鶴留教授は、防衛医科大学生、防衛大学校学生及び一般大学生との運動能力を調査研究した。本校学生は、素質的には優れたものを持っているが成長期における運動不足、また入校後の鍛錬の度合いの低さから防衛大学校学生と比較し持久力が著しく劣弱である。
益子准教授は、ラグビーのスクラム及びタックルにおける障害の研究をした。大学ラグビー選手において頸部障害は、タックル、ラック、スクラムといったプレーにおける衝突場面において多く発生していた。スクラムにおける頸部障害は、対人スクラム練習時のcollision局面において発生する場合が多く、その主な原因は技術不足、疲労、不注意であった。タックルにおける頸部障害は試合時タックルに入る場合に多く発生しており、その原因は技術不足であった。頸部障害の発生状況を考察し、スクラム及びタックルにおける頸部障害を予防するための適切な指導の必要性を示唆した。
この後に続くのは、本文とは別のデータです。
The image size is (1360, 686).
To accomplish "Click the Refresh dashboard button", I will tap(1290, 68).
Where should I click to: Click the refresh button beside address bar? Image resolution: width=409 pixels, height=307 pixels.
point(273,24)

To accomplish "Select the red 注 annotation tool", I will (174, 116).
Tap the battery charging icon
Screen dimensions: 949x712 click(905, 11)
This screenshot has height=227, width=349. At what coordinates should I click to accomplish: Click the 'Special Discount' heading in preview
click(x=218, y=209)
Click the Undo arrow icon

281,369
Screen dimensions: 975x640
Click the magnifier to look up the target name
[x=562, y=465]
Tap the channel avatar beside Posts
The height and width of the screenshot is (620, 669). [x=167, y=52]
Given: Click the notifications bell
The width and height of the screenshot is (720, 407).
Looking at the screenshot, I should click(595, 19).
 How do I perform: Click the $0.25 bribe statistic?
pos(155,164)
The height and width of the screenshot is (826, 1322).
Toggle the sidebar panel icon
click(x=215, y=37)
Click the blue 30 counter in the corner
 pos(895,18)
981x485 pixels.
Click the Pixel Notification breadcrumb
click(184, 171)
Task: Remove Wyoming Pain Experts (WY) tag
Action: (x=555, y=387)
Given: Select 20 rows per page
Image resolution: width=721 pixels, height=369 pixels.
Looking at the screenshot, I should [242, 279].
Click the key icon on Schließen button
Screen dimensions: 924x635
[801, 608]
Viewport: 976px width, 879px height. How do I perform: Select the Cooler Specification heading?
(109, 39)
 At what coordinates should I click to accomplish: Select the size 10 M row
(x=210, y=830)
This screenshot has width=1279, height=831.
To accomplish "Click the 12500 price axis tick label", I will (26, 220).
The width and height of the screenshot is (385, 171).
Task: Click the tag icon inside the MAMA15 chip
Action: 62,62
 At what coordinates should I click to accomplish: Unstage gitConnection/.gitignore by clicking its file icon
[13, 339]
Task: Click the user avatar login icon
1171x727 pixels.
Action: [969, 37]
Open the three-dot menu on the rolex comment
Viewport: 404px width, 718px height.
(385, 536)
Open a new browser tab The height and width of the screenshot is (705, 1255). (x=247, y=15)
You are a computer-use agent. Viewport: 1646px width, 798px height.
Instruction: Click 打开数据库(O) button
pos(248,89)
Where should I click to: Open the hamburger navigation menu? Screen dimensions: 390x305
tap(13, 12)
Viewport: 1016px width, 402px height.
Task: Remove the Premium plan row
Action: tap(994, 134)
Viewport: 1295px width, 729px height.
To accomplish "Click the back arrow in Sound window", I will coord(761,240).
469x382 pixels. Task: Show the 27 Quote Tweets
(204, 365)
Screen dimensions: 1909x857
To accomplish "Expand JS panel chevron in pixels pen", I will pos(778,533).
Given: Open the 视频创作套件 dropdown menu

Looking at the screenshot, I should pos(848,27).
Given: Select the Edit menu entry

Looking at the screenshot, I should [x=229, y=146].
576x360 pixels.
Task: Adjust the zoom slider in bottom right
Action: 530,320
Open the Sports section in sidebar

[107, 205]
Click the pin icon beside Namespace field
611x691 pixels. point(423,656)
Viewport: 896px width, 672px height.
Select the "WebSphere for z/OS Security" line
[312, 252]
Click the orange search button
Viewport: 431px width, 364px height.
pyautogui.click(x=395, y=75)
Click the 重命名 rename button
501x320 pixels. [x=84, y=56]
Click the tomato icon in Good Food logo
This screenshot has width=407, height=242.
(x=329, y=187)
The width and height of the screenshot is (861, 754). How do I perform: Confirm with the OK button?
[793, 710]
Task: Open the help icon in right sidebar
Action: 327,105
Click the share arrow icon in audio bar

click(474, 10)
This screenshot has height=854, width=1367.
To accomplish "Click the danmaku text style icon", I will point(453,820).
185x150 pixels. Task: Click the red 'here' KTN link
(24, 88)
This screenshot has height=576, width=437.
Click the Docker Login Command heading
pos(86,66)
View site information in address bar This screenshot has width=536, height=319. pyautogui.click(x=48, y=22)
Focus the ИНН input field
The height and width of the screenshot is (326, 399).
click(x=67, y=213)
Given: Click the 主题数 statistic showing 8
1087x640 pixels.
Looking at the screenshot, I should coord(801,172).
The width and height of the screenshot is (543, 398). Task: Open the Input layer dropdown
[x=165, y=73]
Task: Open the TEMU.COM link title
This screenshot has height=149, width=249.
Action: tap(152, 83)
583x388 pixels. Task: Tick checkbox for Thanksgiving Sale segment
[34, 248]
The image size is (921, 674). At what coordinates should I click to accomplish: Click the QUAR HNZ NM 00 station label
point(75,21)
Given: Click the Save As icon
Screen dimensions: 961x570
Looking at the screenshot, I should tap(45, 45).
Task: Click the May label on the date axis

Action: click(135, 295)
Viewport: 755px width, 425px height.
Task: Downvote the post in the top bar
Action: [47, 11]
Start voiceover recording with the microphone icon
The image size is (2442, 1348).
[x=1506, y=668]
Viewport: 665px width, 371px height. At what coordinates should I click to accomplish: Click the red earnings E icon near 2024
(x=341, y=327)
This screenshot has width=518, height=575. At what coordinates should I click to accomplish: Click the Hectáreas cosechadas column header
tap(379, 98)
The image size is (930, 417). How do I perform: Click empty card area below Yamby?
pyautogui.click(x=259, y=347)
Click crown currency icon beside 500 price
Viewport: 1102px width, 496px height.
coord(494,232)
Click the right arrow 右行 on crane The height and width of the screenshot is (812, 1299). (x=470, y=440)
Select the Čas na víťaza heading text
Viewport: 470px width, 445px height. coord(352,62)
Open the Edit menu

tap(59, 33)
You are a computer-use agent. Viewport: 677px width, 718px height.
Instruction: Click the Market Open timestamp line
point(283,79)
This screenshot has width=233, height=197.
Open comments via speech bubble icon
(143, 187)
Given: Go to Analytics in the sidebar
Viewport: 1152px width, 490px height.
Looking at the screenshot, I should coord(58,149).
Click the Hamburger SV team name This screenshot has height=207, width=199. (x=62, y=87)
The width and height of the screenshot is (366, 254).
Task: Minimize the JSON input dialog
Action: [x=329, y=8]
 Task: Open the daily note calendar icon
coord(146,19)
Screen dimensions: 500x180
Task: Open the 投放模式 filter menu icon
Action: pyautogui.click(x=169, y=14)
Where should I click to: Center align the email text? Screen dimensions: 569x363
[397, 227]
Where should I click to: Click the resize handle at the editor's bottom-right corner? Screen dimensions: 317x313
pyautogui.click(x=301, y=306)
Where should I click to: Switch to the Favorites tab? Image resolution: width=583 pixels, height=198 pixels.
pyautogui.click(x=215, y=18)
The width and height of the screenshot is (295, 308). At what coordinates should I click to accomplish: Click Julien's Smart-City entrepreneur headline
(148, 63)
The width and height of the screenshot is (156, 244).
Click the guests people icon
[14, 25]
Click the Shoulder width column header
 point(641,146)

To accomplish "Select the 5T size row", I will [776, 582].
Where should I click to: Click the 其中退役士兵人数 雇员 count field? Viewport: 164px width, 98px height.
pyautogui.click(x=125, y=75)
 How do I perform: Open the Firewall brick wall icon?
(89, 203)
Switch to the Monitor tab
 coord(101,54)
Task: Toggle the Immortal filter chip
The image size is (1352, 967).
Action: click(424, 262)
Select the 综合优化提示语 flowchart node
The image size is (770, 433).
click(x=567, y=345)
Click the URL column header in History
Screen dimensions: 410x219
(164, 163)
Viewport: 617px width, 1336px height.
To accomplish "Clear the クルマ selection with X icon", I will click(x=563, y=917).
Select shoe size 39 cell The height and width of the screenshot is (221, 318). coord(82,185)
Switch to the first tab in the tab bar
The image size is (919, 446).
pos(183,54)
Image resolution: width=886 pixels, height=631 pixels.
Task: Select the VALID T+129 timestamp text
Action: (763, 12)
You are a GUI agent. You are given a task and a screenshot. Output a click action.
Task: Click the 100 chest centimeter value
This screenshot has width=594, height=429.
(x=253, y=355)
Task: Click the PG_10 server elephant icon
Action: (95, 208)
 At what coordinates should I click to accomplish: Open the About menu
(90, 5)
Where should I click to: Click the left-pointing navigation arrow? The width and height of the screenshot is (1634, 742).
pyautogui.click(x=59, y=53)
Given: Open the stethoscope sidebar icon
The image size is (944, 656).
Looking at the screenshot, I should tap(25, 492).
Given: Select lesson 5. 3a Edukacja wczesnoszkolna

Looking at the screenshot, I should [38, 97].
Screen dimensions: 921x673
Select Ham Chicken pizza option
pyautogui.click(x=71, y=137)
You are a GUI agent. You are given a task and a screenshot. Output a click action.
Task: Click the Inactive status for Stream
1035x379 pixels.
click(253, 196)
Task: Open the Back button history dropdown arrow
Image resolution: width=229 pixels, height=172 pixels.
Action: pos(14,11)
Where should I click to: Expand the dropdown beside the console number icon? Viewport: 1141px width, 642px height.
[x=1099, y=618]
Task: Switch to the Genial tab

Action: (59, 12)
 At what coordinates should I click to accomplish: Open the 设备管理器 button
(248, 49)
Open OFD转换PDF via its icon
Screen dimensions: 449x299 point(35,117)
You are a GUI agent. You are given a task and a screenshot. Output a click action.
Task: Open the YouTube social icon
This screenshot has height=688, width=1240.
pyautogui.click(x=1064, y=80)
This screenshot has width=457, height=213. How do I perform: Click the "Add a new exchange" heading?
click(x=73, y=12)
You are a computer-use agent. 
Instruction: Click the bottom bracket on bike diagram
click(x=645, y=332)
また、ラグビー選手の試合または夏季合宿時における身体的・精神的な疲労度の調査研究をした。ラグビー選手の試合前後のPOMSと血液生化学値の変動の相関を調べ、更に身体的疲労の評価に有用な血液生化学値について検討した。結果として、ラグビーの試合は筋損傷、体組織蛋白の崩壊をもたらし、ひいては脂質代謝及び免疫機能に何らかの影響を及ぼす可能性がある。また、筋逸脱酵素、脂質代謝関連項目が、身体的な疲労の把握に有用な指標となる可能性が示唆された。また、ラグビー試合翌日の休養法の違いが身体的・精神的コンディションへの及ぼす影響について研究した。試合翌日に完全休養した選手と水中運動1時間行った選手を比較した。生化学値、心理テストの結果有意差はなかった。またラグビー選手のポジション別の疲労度の研究では、激しく身体をぶつけ合うFW群とランニングが主であるBK群では生化学値に有意差が見られた。FW群は筋逸脱酵素、体組織蛋白の崩壊をもたらし、BK群では、筋疲労に伴う数値が高かった。このことにより、リコンディションニングを考えるに当たり、単なるラグビー選手という括りではなく、ポジション別に休養・栄養の取り方など考慮することが示唆された。ただ最近のラグビースタイルが大きく変化し、FWもBKも変わらないコンタクト・フィットネスを要求され今後の研究課題である。